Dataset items
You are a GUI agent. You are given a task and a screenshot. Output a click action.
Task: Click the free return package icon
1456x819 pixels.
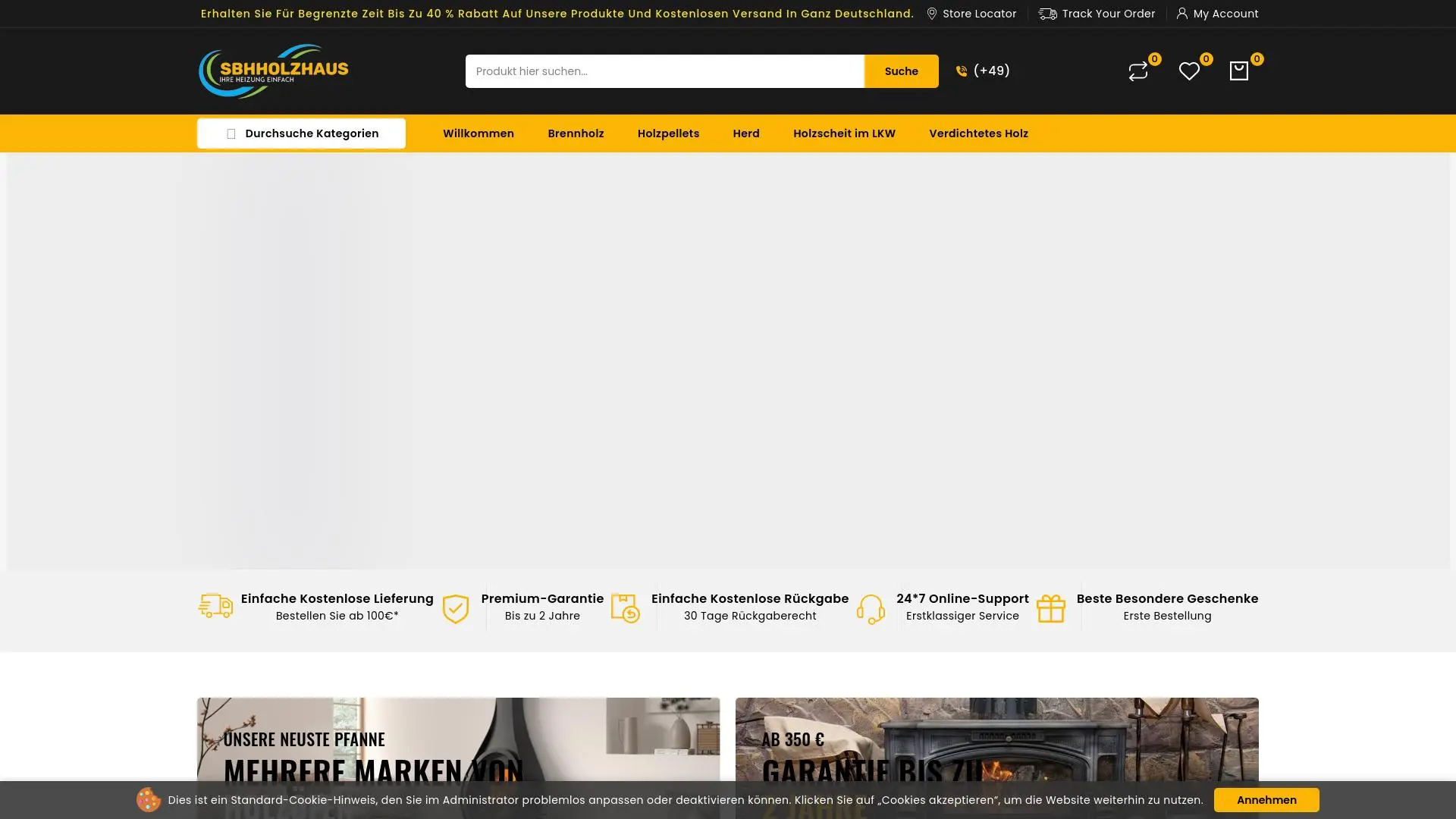pyautogui.click(x=626, y=608)
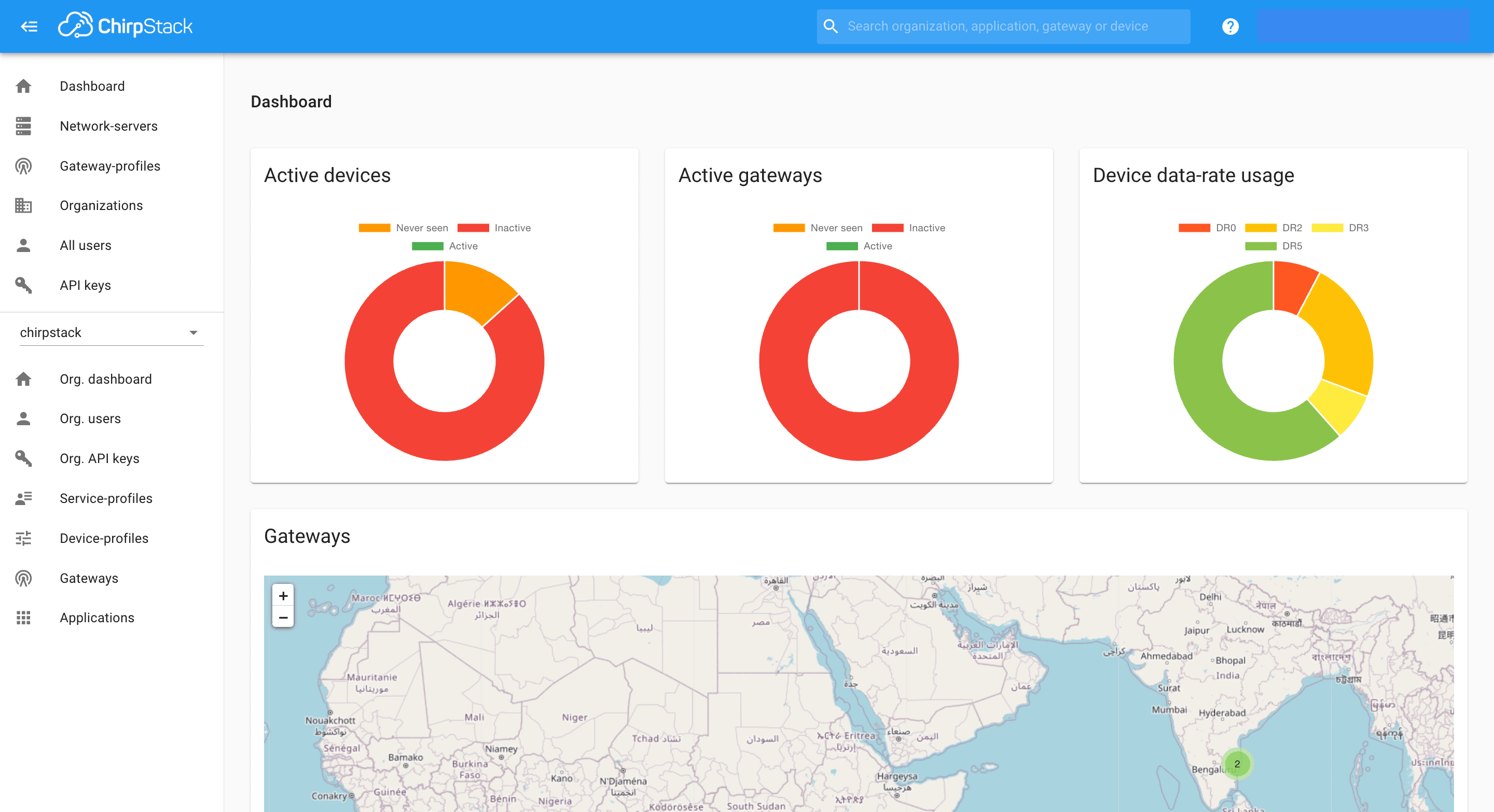Collapse the sidebar with the back-arrow menu icon
Screen dimensions: 1494x812
[29, 26]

Work request – All of the records should be output exactly as they stand, with pictures omitted.

The completed task –
You are a GUI agent. You are given a task and a screenshot. Output a click action.
Task: Click the free return package icon
1456x819 pixels.
pyautogui.click(x=626, y=608)
Collapse the sidebar with the back-arrow menu icon
Screen dimensions: 1494x812
[29, 26]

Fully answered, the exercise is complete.